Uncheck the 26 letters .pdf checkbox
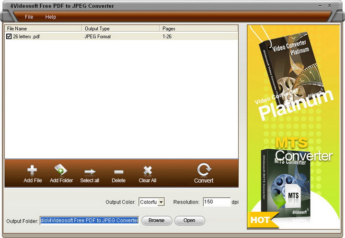 pos(9,36)
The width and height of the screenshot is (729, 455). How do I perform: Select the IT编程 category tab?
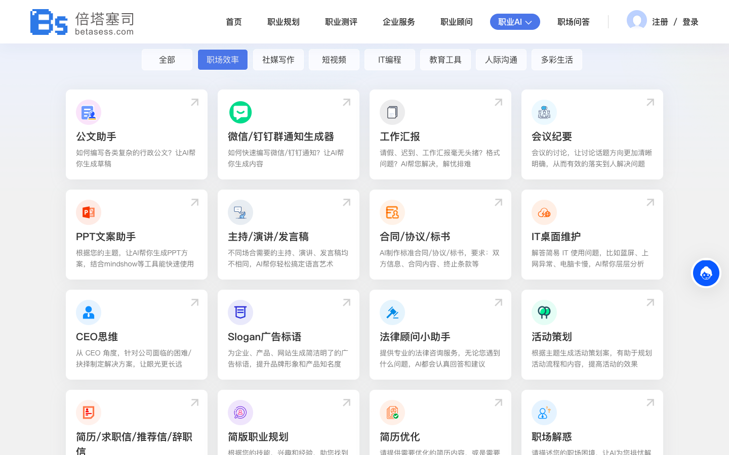pyautogui.click(x=390, y=60)

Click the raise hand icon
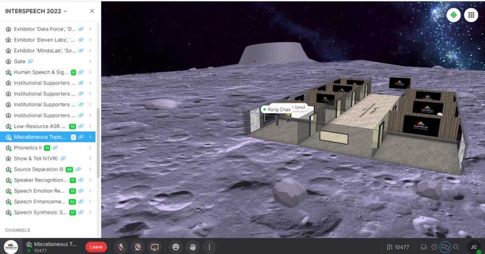[193, 247]
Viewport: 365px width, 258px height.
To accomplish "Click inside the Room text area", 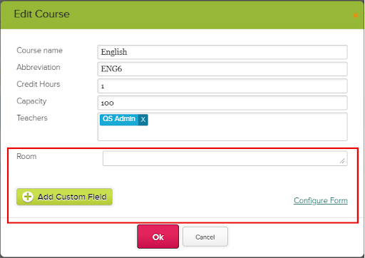I will point(225,158).
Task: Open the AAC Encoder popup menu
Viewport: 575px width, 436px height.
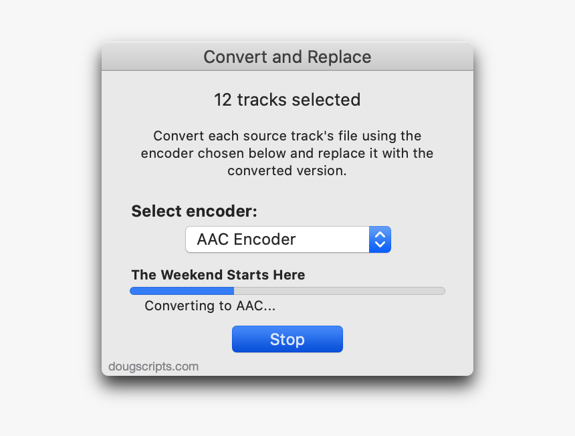Action: click(277, 239)
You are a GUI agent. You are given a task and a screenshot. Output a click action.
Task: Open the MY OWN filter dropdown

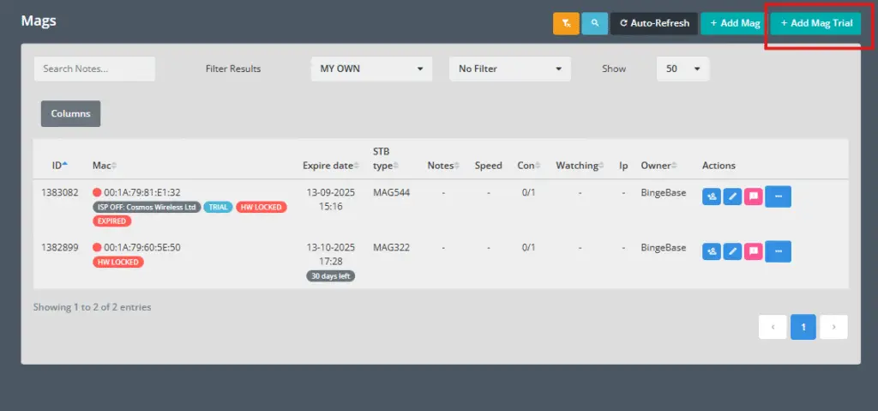click(371, 69)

########

## Exercise
Reproduce the entries word for word, starting at the line that contains "You are a GUI" and ending at the final line of the entries. Leave the pictures out of your answer.

## Exercise response
You are a GUI agent. You are given a task and a screenshot. Output a click action.
Task: Open the MY OWN filter dropdown

click(371, 69)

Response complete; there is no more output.